広い森の囲まれた要人、金持ち向けの高級ホテルだ。格調高い客室はもちろん多目的ホールをいくつも有し、地下には格納庫や倉庫も充実しており、主にパーティーなどのイベント事に使われる事が多い。

 さらに言えば、ミッド主街区に多い高層ビルなどではなく、十階程度で、円形と正方形がくっついたような形だ。それほど目立つ場所を考えなければそれほどど目立たない。だからこそパーティーなどのイベント事が多いのだが。

 

 そして、今日行われるのは、骨董品のオークションだ。

 

 いわゆる過去の遺産というものは遺失物すなわちロストロギアという危険物を指す場合が多い。そしてそれは危険物の代名詞であるが、当り前のこととして過去の遺産全てが危険というわけではないのだ。
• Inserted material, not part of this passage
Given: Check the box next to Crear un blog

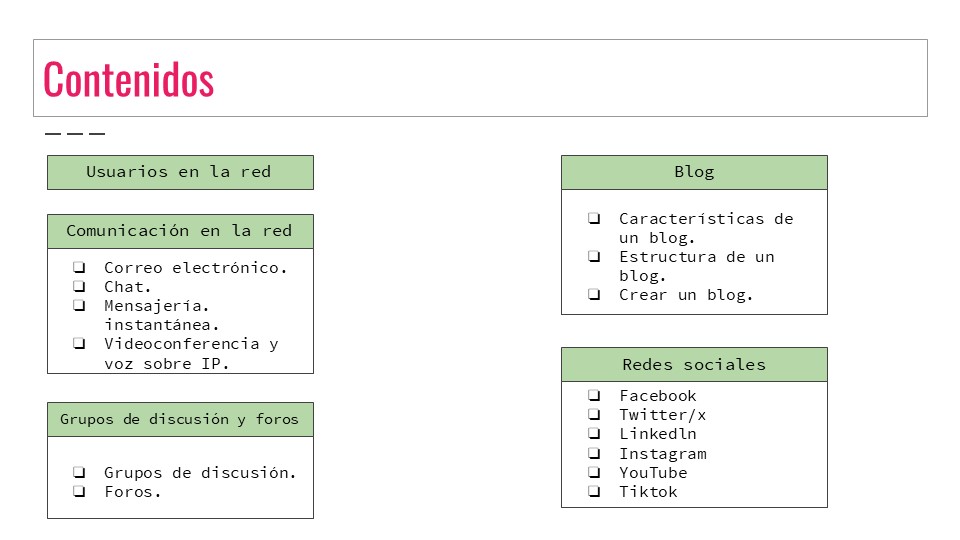Looking at the screenshot, I should point(594,295).
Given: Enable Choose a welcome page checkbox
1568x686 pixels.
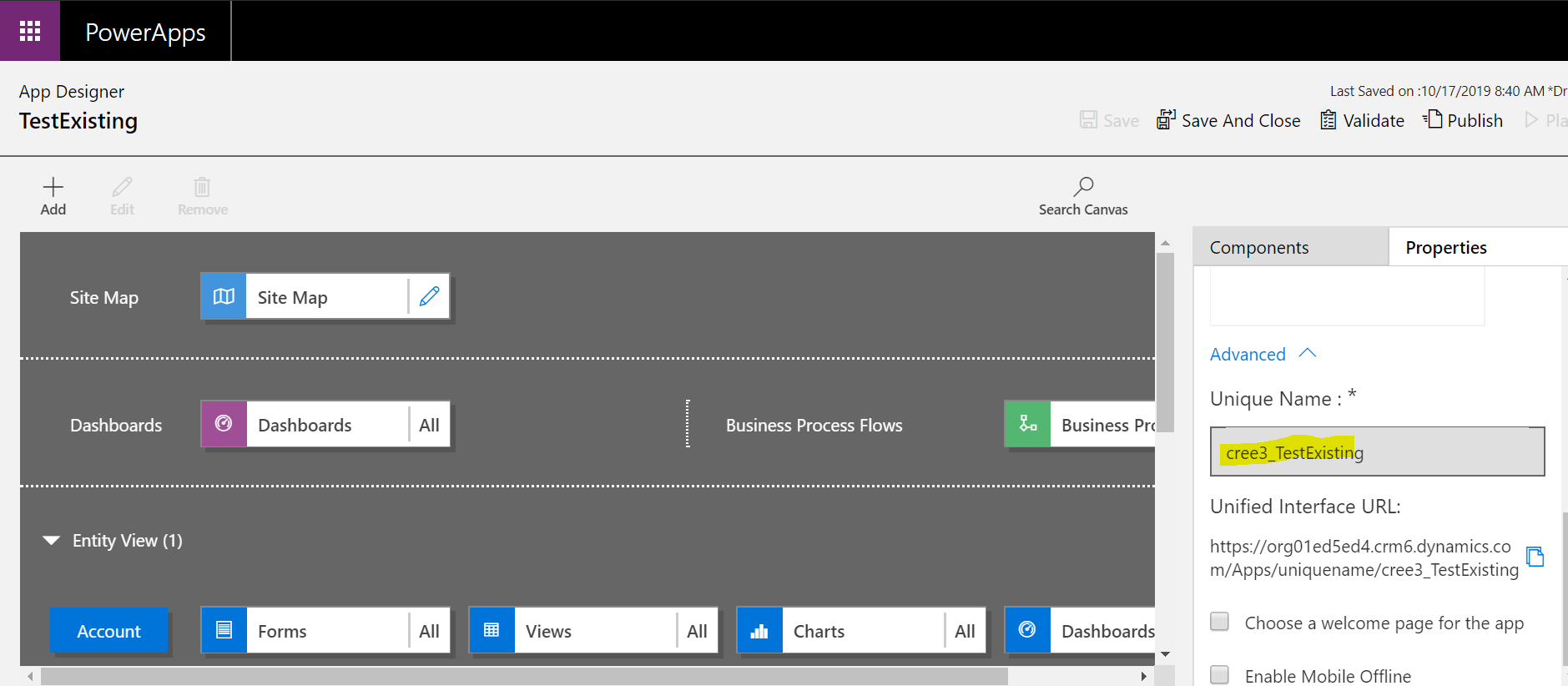Looking at the screenshot, I should click(x=1220, y=622).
 歴史的、美術的等の危険性はないが実用性もまた皆無という物もまた存在するのだ。

 だからこそ、学者の研究や金持ちの道楽として危険性のない過去の遺産、あるいは言うほど古くはないが、それなりの価値がある物がオークションに掛けられているのだ。

 

 無論参加するのは学者か金持ち。いや道楽のつもりの後者が圧倒的に多いだろう。金に余裕がある者たちが観賞用に買っていくのだ。あるいは学者のスポンサーとしているのかもしれないが。
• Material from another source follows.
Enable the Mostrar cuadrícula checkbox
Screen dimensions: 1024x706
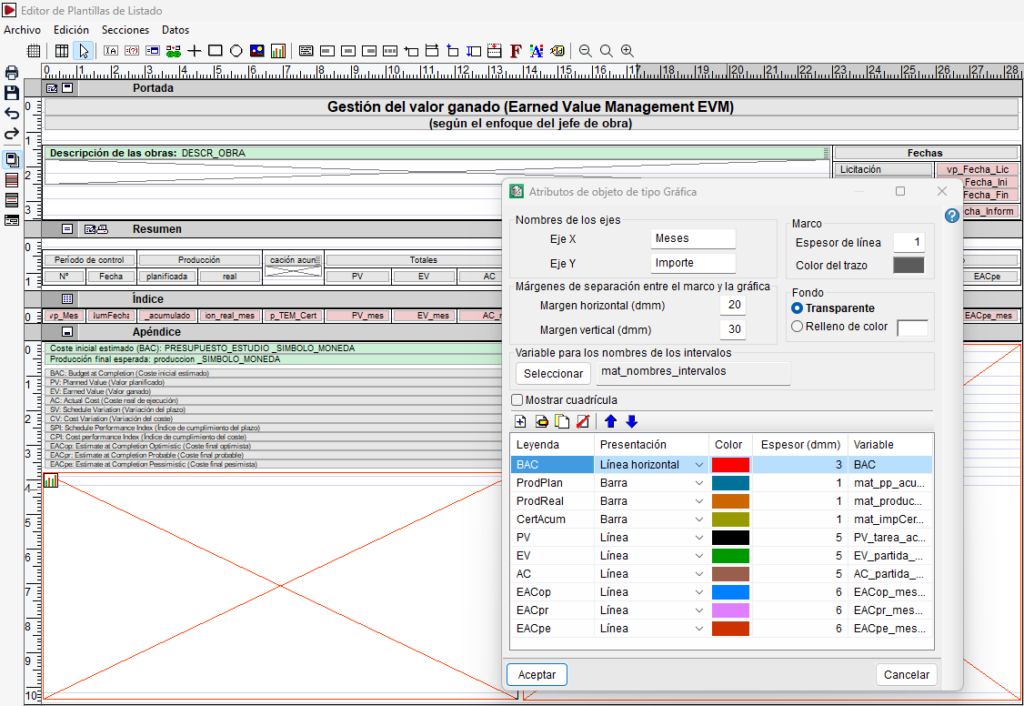(x=517, y=400)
 そんなわけで、今ホテルに来ている人間は身なりのいい金持ちばかりで、男女比率では男のほうがかなり多い。

 

 その上で、その比率大目の男たちの視線を引き受ける女性がいた。

 

 一人は金の短髪の女性だ。燃え上がる火のような快活さを漂わせる勝気な瞳と引き締まった体。身に纏うのは赤地に金の龍の刺繍がされた、所謂チャイナドレスだ。コスプレ用の丈が短いものではなく、足首まである本格的なものだ。太ももまでスリットが見えるか見えないという長さで艶めかしい。

 

 もう一人は紫色の長髪の女性。隣の彼女とは正反対のようにお淑やかな雰囲気を持ち、彼女以上に豊満な肉体。それを包むのは黒のイブニングドレスだ。胸元や肩、背中を露出させているスタイルが視線を集める。

 

 アリサ・バニングスと月村すずかだ。

 

「あーうっとうしいわね、燃やしてもいいかしら」

 

 言葉通りにうっとうしそうに、手にした扇子で扇ぐアリサ。確かに今のドレスには自信があるし、見てもらいたい人はいるが、それはこんな金持ちなだけの有象無象のお坊ちゃんではない。

 

「まぁまぁそんなの気にしないでいいじゃん。それよりも早く会場に行こうよ。なのはちゃんたちが来ちゃうよ」

 

「あー、そうね。急ぎましょうか」

 

 少しだけたじろぐアリサにすずかは苦笑する。

 自分たちの十年来の幼馴染である高町なのはを始めとした機動六課の面子がこのオークションを護衛すると言う話しは当然ながら知っている。確か、オークションにかけられるものに危険度の低いロストロギアが混じっていて、それをガジェットが襲撃に来る危険性がある----とか、そんな名目上で招集されているはずだ。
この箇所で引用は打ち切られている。